Excavations have shown that there was certainly habitation on the bend in the river as long ago as the Gallo-Roman period (2nd or 3rd century A.D.). Like many Flemish cities Antwerp grew up around two settlements : the ‘aanwerp’ or ‘alluvial mound’ from which the city probably derives its name, and Caloes, 500 meters further south. A fortification was built on the mound around the seventh century. Christianization also began in that period. In the ninth century, when Antwerp became part of Lorraine, that ‘castellum’ was destroyed by the Norman's.
The present-day Steen still comprises remains of its tenth-century replacement. At the end of the tenth century Antwerp became a margraviate (a border province) of the Holy Roman Empire. The border was the River Scheldt. The County of Flanders lay on the other side. In the twelfth century Saint Norbertus founded St. Michael’s Abbey on Caloes. The canons of the little church that had stood there then moved to the northern nucleus and founded a new parish there around a Chapel of Our Lady - the first forerunner of the Cathedral.

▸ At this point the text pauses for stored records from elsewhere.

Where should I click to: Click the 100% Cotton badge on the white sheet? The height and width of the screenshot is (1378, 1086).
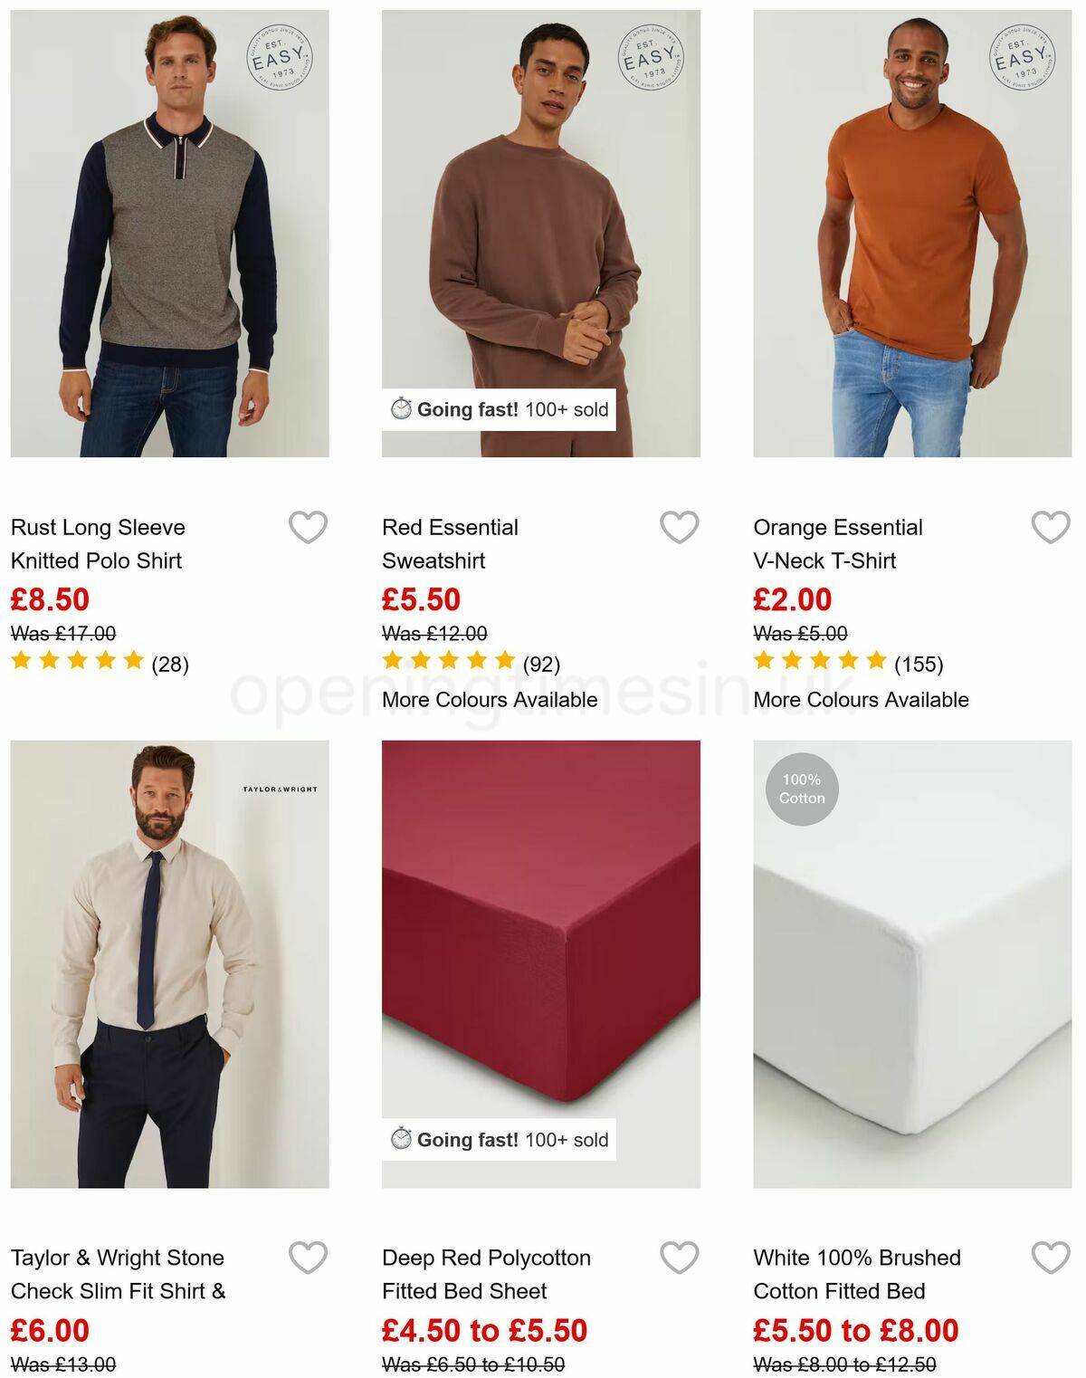click(804, 789)
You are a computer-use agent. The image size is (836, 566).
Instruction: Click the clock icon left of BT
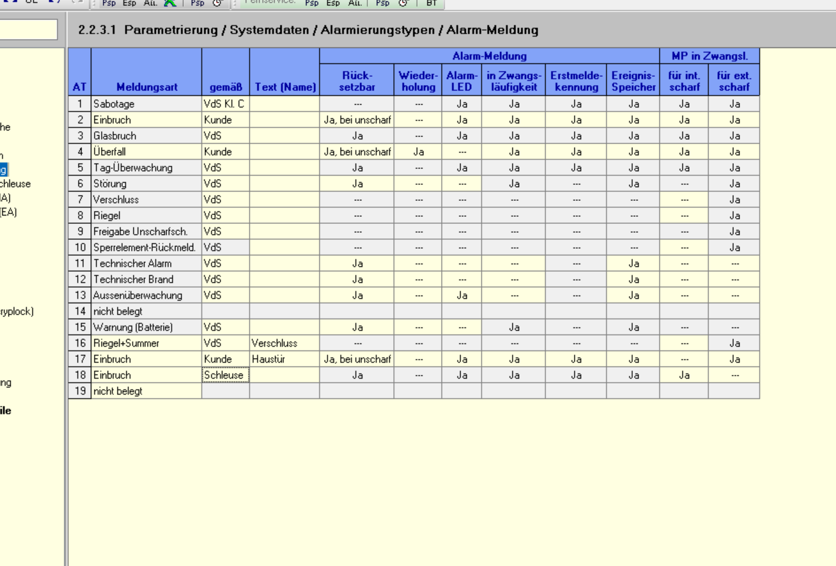tap(403, 4)
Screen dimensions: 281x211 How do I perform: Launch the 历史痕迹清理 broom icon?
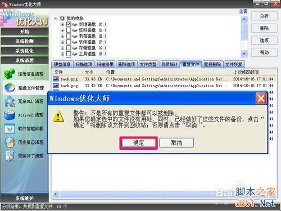coord(10,142)
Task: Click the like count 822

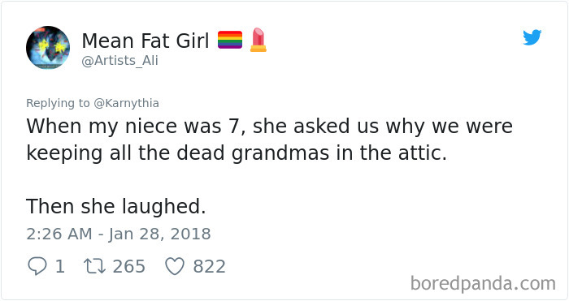Action: (210, 267)
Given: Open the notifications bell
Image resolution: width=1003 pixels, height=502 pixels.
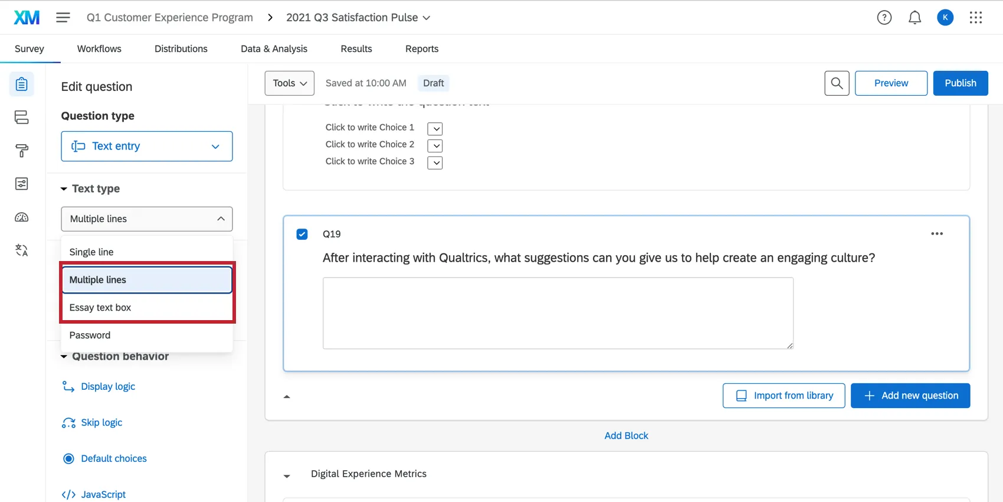Looking at the screenshot, I should point(915,18).
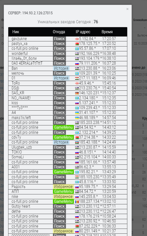The image size is (147, 236).
Task: Close the server visitors modal
Action: [x=127, y=9]
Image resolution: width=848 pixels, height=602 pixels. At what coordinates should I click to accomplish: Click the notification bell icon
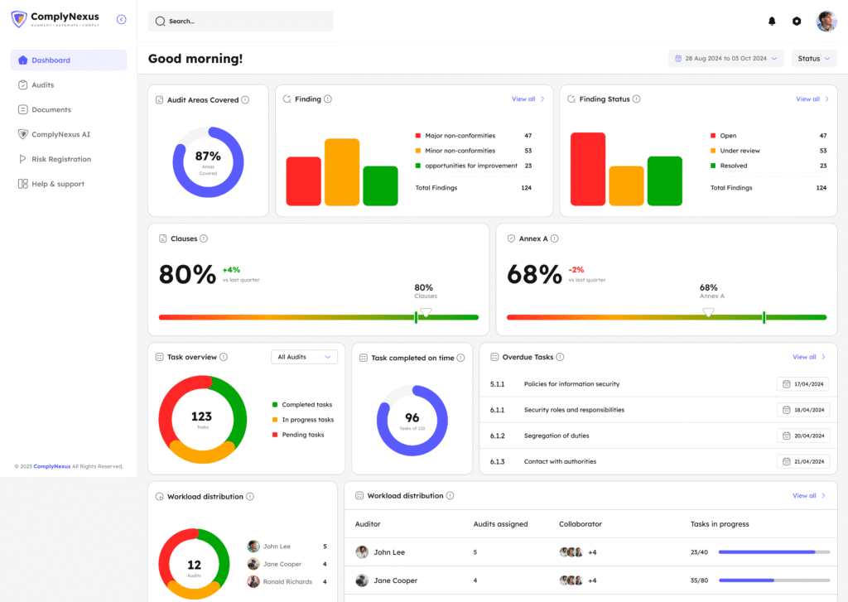pyautogui.click(x=772, y=22)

The city, which was now part of the Duchy of Brabant, continued to expand in concentric circles with successive bulwarks which are still identifiable in the street pattern. A first economic boom followed in the first half of the fourteenth century. Antwerp became the most important trading and financial centre in Western Europe; its reputation was based largely on its seaport and wool market.
In 1356 the city was annexed to the County of Flanders and lost very many privileges, partly to Bruges’ advantage. Fifty years later the political and economic tide turned again and the run-up to the Golden Age began, when Antwerp became a metropolis of world class at every level : a kind of sixteenth-century Manhattan. It was this centre of trade and culture which Florentijn Lodovico Guicciardini described as ‘the loveliest city in the world’. The most famous names from that age are : the painters Quinten Metsys and Bruegel, the printer Plantijn, the humanists and scientists Lipsius, Mercator, Dodoens and Ortelius.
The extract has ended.